Je me suis
souvent demandé pourquoi j'étais fasciné par Chahut de Vassil. D'où
provient cette fascination ?
Certes la
maîtrise technique dont le sculpteur fait preuve pour aller toujours
plus loin dans la précision morphologique et dans la tenue mécanique
des pièces aériennes est présente, se ressent à travers une
représentation figurative très fidèle. Ici, les deux lionceaux ne
tiennent que sur un seul point d'appui au sol ! L'un des deux se trouve
donc presque en à pesanteur. Le profil du lionceau montre une tête
parfaitement en adéquation avec son très jeune âge et accentue le côté
" pataud ".
Au-delà, la pièce est caractéristique de
la démarche originale de Vassil. L'harmonie règne dans cette scène
animalière ; il n'y a aucune fausse note. Vassil, par l'étude du
comportement, choisit de mettre en scène un moment de vie très intense
qu'il parvient à nous faire partager.
La pièce
présente plusieurs lectures qui sont clairement orienté par l'artiste
lui-même. En premier lieu, je suis d'abord attiré par le mouvement
vertical des jeunes félins. Les muscles tétanisés par l'effort ludique,
les deux lionceaux se présentent l'un sur l'autre ce qui constitue une
position fort peu académique en art animalier et donc un point de vue
original. Puis mes yeux se posent naturellement sur leurs regards,
leurs rictus témoignant de l'intensité du chahut.
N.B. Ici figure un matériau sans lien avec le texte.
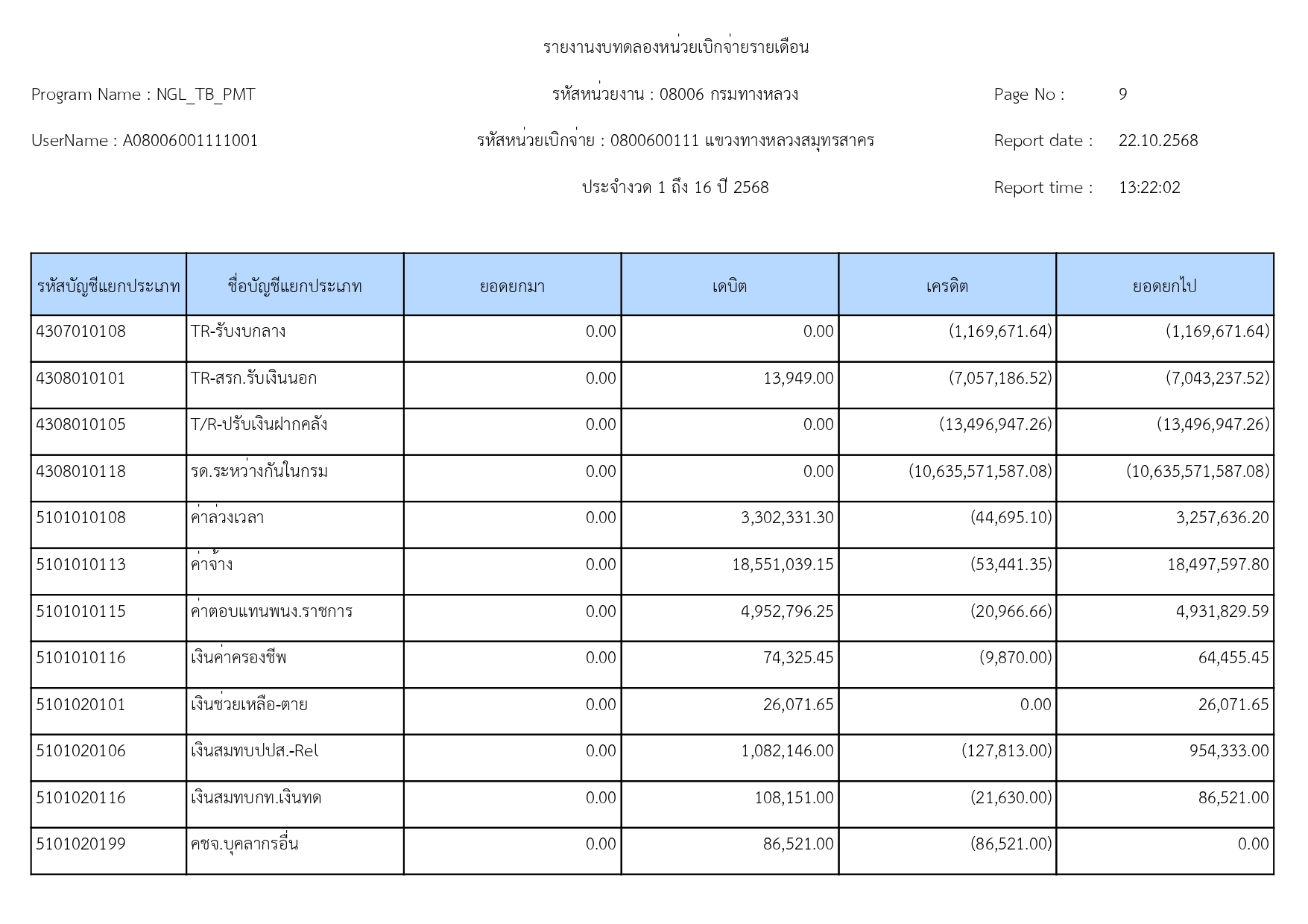This screenshot has width=1308, height=924.
Task: Click the ชื่อบัญชีแยกประเภท column header
Action: pos(294,286)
J'entre alors dans
leur cercle de jeu, non plus comme un spectateur mais comme l'un des
acteurs. J'arrive alors au cœur de la pièce, non pas le cœur physique,
mais le cœur spirituel : l'un va-t-il prendre le dessus sur l'autre ?
Quel est le type de relation entre eux ? Quel est leur environnement ?
Sont-ils en danger avec leur insouciance du jeu ? Ainsi, je me promène
au centre de la pièce en focalisant sur les sujets, et je m'en éloigne
en imaginant le décor de la scène.
Mais la
fascination que me procure cette œuvre a une autre origine. Vassil a
réalisé plus qu'une simple description esthétique de deux lionceaux. Il
leur a donné une âme. Je perçois à travers les expressions leurs
caractères, leurs différences, leurs sensibilités. Ce sont devenus des
êtres si attachants qu'ils me sont familiers, qu'ils me renvoient à mon
vécu : le chahut de mes jeunes enfants, les jeux passés de rivalité
avec mon grand frère. Puis d'autres souvenirs encore plus " primitifs "
reviennent à la surface.
Finalement
la magie qui s'opère en admirant cette œuvre doit rester inexpliquée,
pour ne pas troubler ma relation avec elle. La sculpture m'attire vers
elle, me parle, me renvoie à ma propre existence, mes propres relations
aux autres. " Chahut " est une œuvre digne de ce nom et obéit
parfaitement à la fonction de l'art qui est selon moi : faire rêver.
D'ailleurs l'ensemble de tous ces éléments sciemment analysés est très
vite oublié en regardant la pièce. L'analyse s'efface devant l'émotion
ressentie.
C'est par
sa persévérance, sa remise en question permanente, et donc son humilité
et sa sincérité dans le travail, qu'il réussit après de nombreuses
années, des prouesses sculpturales telles que celles-ci.